Once again, Hedges is careful to frame this as an argument that could be regarded as opinion or analysis -- isn’t it striking that this movie, like almost all movies, was funded by a major media corporation? -- instead of an accusation. But make no mistake, this is an attempt to attack Gibney’s integrity and sabotage his reputation, and to suggest that the filmmaker who exposed the horrific abuses at Bagram Air Force Base and the inner workings of Enron took a paid gig as a corporate hitman.
One of the questions I asked Chris Hedges was whether he really believes that Gibney made state propaganda on commission, or was just making a hyperbolic assertion to score political points. He didn’t answer, so I still don’t know. Gibney sees it this way: “If one accepts that Assange is a force for good, then any criticism of him represents a kind of fundamental evil. This acceptance of the notion that the end justifies the means is what [Guardian reporter and former WikiLeaks member] James Ball calls ‘noble cause corruption.’ If you believe that the cause of Julian Assange is noble, then you must be willing to tell whatever lie is necessary to defend him.”
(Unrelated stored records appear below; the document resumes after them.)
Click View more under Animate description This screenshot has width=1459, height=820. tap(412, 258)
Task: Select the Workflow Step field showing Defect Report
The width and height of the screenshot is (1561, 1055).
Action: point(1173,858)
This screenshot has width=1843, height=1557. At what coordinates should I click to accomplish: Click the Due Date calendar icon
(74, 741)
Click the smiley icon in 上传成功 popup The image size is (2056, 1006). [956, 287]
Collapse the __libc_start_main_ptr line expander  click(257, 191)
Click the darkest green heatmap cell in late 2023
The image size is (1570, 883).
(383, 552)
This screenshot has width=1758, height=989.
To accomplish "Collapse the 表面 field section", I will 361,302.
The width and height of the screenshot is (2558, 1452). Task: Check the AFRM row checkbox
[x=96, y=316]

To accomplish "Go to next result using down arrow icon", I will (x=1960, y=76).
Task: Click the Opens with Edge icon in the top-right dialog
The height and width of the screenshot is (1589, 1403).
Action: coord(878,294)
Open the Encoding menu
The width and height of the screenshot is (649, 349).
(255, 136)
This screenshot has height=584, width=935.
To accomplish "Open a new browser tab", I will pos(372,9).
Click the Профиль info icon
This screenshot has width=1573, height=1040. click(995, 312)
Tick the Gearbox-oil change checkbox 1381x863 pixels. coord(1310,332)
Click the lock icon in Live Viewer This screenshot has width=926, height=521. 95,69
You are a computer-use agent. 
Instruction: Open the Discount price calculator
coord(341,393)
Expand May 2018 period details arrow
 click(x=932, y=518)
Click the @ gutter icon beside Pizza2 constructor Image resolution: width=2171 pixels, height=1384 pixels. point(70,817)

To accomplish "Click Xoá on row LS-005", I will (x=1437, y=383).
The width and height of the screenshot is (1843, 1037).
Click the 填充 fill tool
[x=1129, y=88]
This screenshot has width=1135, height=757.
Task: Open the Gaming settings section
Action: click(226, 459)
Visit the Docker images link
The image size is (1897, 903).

Indeed, there’s a powerful strain of left-wing thought that insists we need heroes in order not to lose our idealism. I would speculate that for Hedges it’s worth sacrificing Gibney and his film to uphold the avatar of Julian Assange for a generation of young hackers and activists. In his article, Hedges compares Manning and Assange to Hannah Arendt, James Baldwin and Frantz Fanon (and even, later on, to Martin Luther King Jr.). That seems a painful stretch. More to the point, none of those people would have stood for accusing someone who is not your real enemy of being a traitor, a scoundrel and a turncoat for telling the wrong kind of story.